Ha citato l'idea che, a differenza dei mammiferi, i pesci non si prendono cura dei loro piccoli, come motivo principale per inserirli in un'altra categoria rispetto ai polli o alle mucche.
"Un salmone che nuota controcorrente per morire e depone migliaia e migliaia di uova non è la stessa cosa di un mammifero a sangue caldo che prova dolore ed emozione", ha detto. Un altro motivo per cui Sue mangia pesce è la diversità della dieta, soprattutto quando si tratta di fast food. "Sento la stupidità e l'ipocrisia uscire dalla [mia] bocca", ha detto, "ma mi piace mangiare fast food e le opzioni vegetariane non sono eccezionali, quindi scelgo quelle di pesce".
Per anni è stato generalmente accettato da ampi settori della società che i pesci provano il dolore e le emozioni in modo molto diverso dagli altri animali, o non lo fanno affatto. Provare dolore non richiede solo una risposta fisica ma anche emotiva, e da tempo si sostiene che i pesci non abbiano la capacità sufficiente di comprendere la paura, o la densità delle fibre nervose adeguate per sperimentare il dolore in modo significativo.

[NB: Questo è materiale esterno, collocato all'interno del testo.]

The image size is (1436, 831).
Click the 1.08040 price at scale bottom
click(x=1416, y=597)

Uno studio del 2015, intitolato "I pesci non sentono il dolore e le sue implicazioni per la comprensione della coscienza fenomenica", ha sostenuto che i pesci non hanno una corteccia cerebrale e quindi "non possono provare dolore o paura". La corteccia cerebrale è la parte del cervello considerata l'area "pensante" e, se si crede a questa teoria, solo gli esseri umani e i primati hanno la capacità di provare "dolore emotivo", poiché sono le uniche creature con un cervello corteccia.
La capacità di provare dolore è un’acuta necessità di sopravvivenza per tutti gli esseri senzienti, poiché ci consente di rispondere alle indicazioni di pericolo e di proteggerci. Se gli animali non provassero dolore o paura, è probabile che si farebbero costantemente del male, e molte specie che vediamo oggi si sarebbero estinte a causa del loro stesso comportamento, e i pesci non sono diversi.

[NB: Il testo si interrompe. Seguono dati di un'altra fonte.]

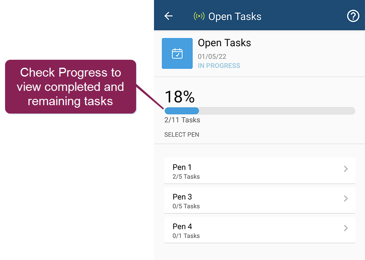The height and width of the screenshot is (260, 365).
Task: Expand Pen 3 chevron arrow
Action: point(346,199)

La prova più convincente che i pesci provano dolore, anche senza corteccia cerebrale, è stata scoperta nel 2002 da Sneddon, insieme ai suoi colleghi Victoria Braithwaite e Michael Gentle. Sono stati i primi a scoprire che i pesci avevano nocicettori, recettori del dolore che danno loro la capacità di provare dolore fisico e il potenziale di provare dolore emotivo.